The majority’s reliance on Walnut Creek Manor v. Fair Unemployment & Housing Co. (1991) 54 Cal.3d 245 [284 Cal.Rptr. 718, 814 P.2d 704] is misplaced. That case involved an awarded under the Fair Employment and Housing Act (FEHA). (Gov. Code, § 28249 et seq.) The FEHA, modeled after title VIII of the federal Civil Rights Act of 1968, authorized awards for compensatory damages and penalties in housing discrimination cases. (54 Cal.3d at p. 255, and fn. 4.) The court held that the Fair Employment and Housing Commission was vested with broad authority to order the payment of actual damages, interest, restitution, and other forms of affirmative or prospective relief. (Id. at p. 257; see also Gov. Code, § 12997, subd. (a)(2).) Here, the statutory scheme is more limited in scope. Administrative law judges conducting hearings on social services claims have no express or implied authority to award “restitutive” damages or interest. (Welf. & Inst. Code, § 10954.)

*759Nothing in Tripp v. Swoap (1976) 17 Cal.3d 671 [131 Cal.Rptr. 789, 552 P.2d 749], relied upon by appellants and the majority, says that an administrative law judge may award interest. There, the California Supreme Court held “. . . that where a recipient of welfare benefits is adjudged entitled to retroactive payment of benefits pursuant to the statutory obligation of the state, such recipient is entitled to an award of prejudgment interest at the legal rate from the time each payment becomes due.” (Id. at p. 685.) The Supreme Court directed the trial court, not the administrative law judge, to award interest. (Id. at p. 685.) “[Cjases are not authority for propositions not considered.” (Fricker v. Uddo & Taormina Co. (1957) 48 Cal.2d 696, 701 [312 P.2d 1085].)

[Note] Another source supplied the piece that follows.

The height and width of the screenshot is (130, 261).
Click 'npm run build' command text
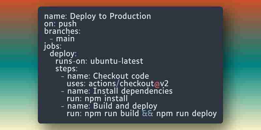pyautogui.click(x=112, y=114)
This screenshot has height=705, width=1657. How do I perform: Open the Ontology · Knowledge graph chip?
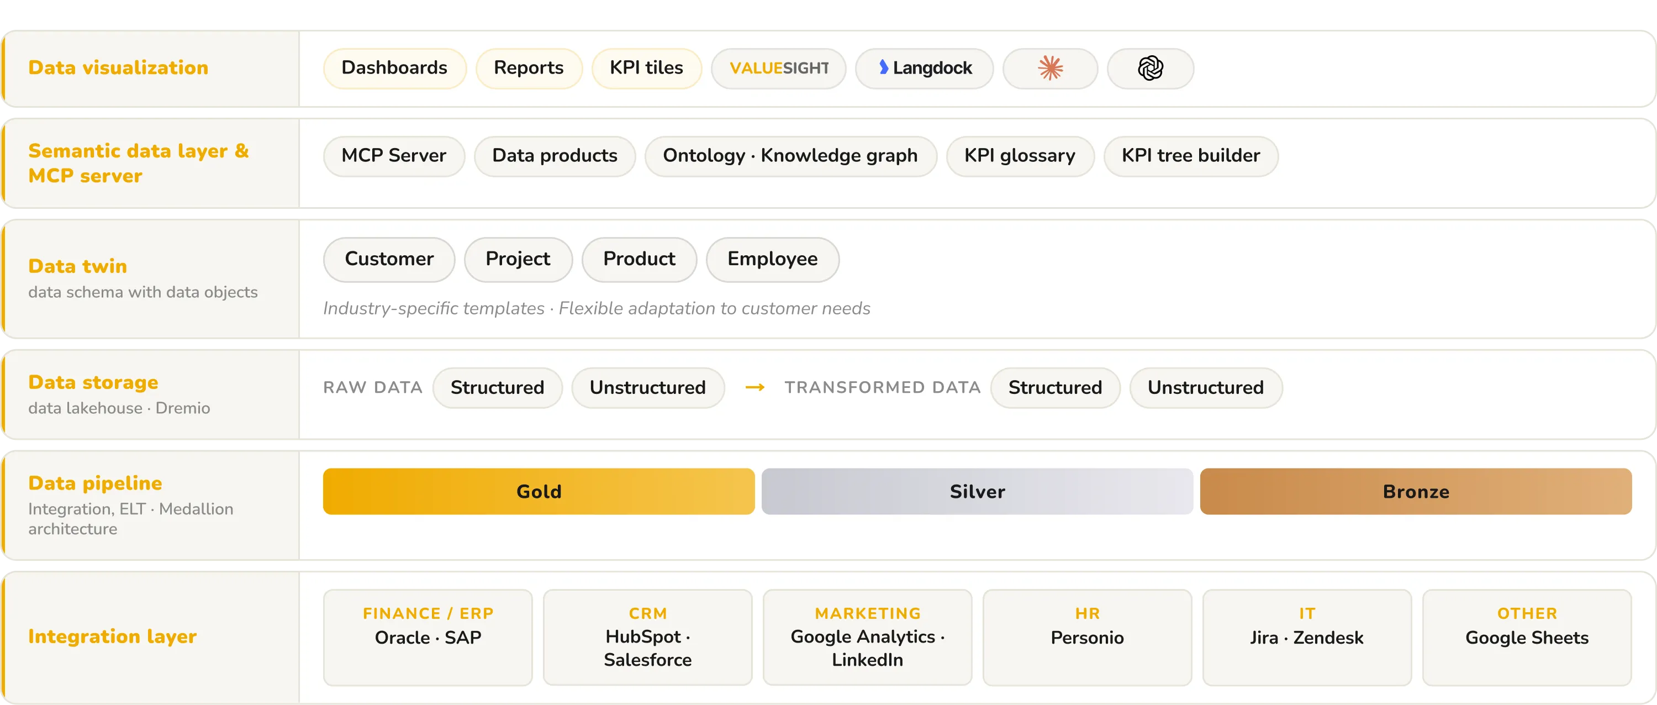tap(791, 156)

The majority’s best argument is the sweeping language of Lentz v. McMahon (1989) 49 Cal.3d 393, 404 [261 Cal.Rptr. 310, 777 P.2d 83]. There the Supreme Court said: “The Legislature’s designation of the hearing as the only forum for public-benefits claims supports the view that it intended all potential issues affecting such claims to be raised in that forum.” This obiter dicta, however, is a rather nebulous foundation for adding language to an otherwise comprehensive statutory scheme.

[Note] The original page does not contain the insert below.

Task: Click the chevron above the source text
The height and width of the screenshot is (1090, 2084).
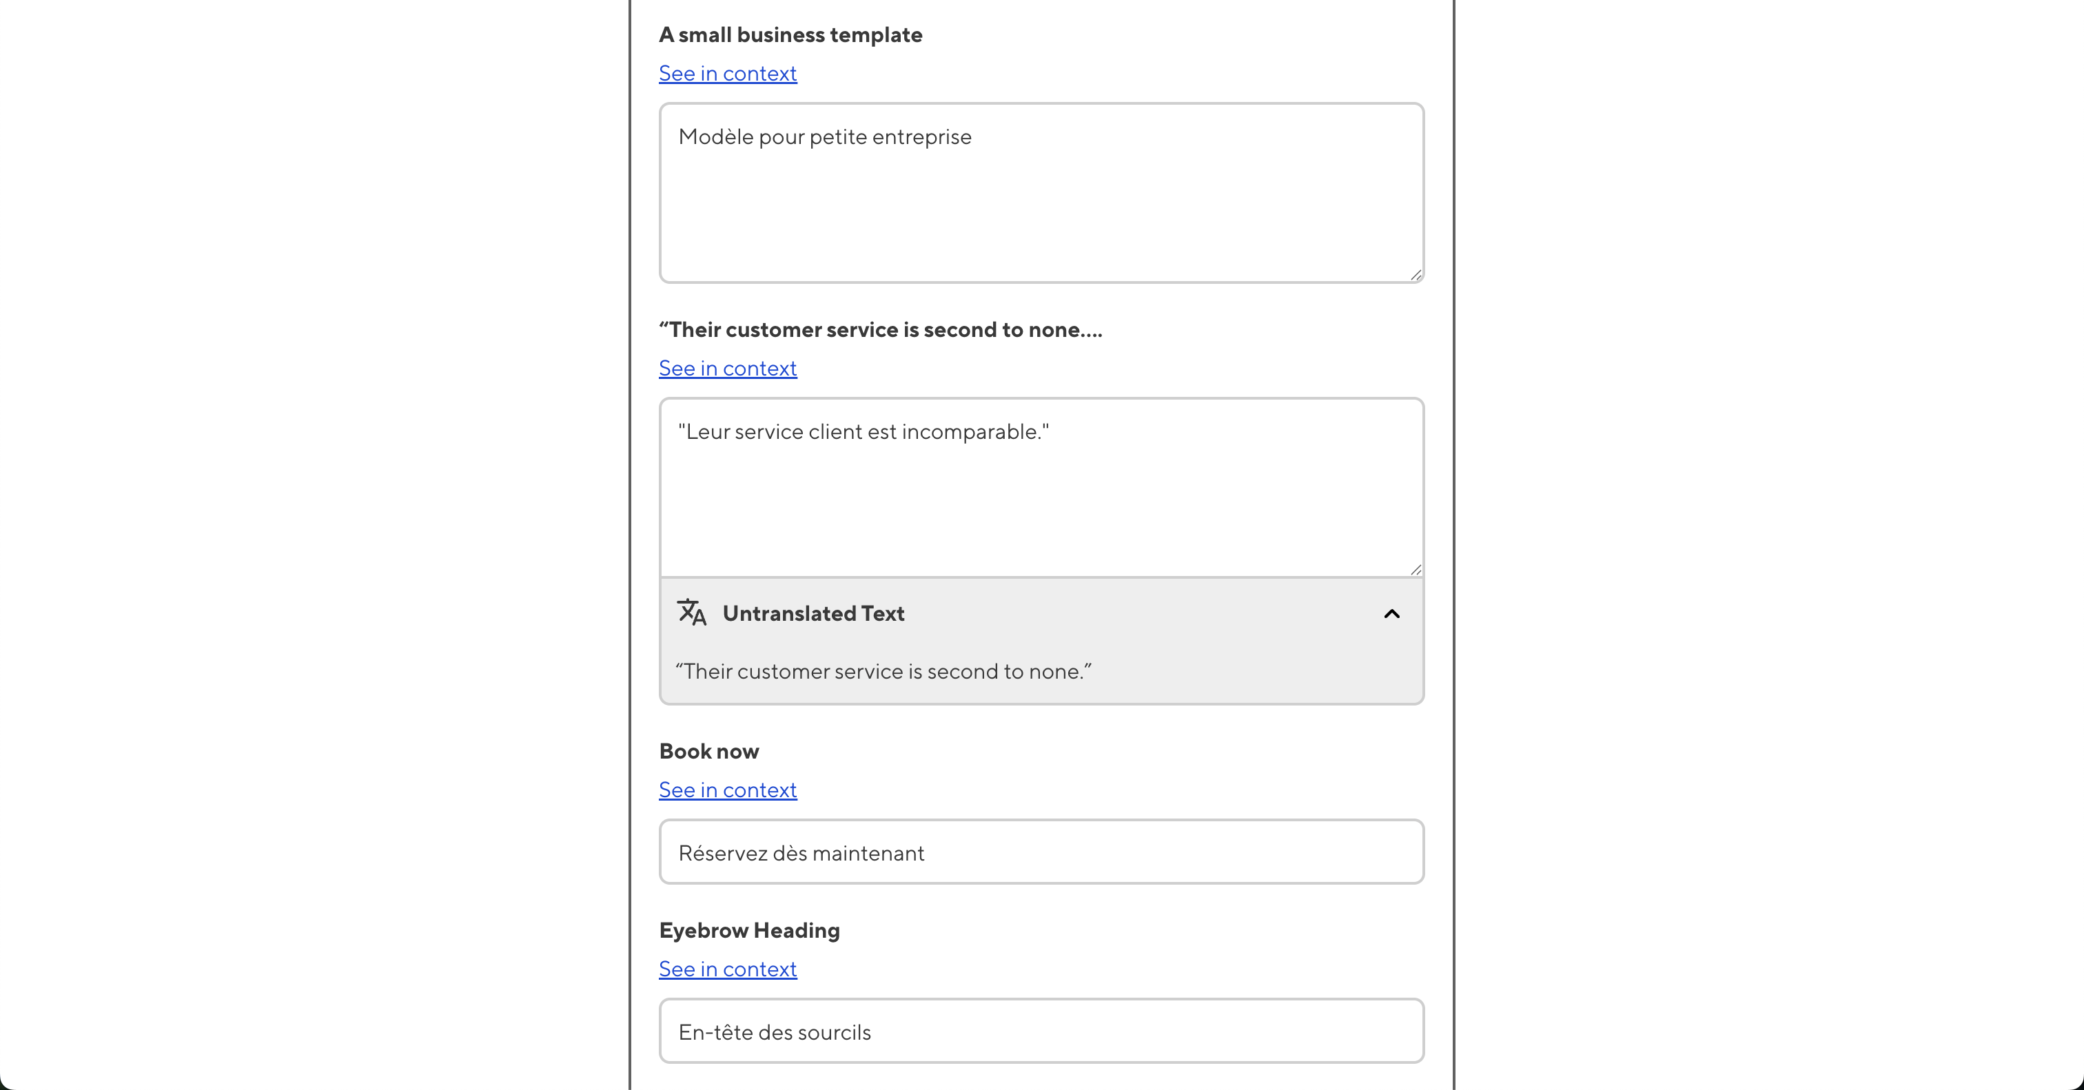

The majority have reached out to decide the issue by finding that appellant is an aggrieved party. The analysis is questionable. An appellate court should not strain to keep an appeal alive and stretch the law to achieve a desirable result. I would exercise judicial restraint (Unzueta v. Ocean View School Dist., supra, 6 Cal.App.4th at p. 1700), affirm the judgment, and suggest that appellant ask the Legislature to add the provision to the statutory scheme.

Respondents’ petition for review by the Supreme Court was denied September 29, 1994. Kennard, J., and Baxter, J., were of the opinion that the petition should be granted.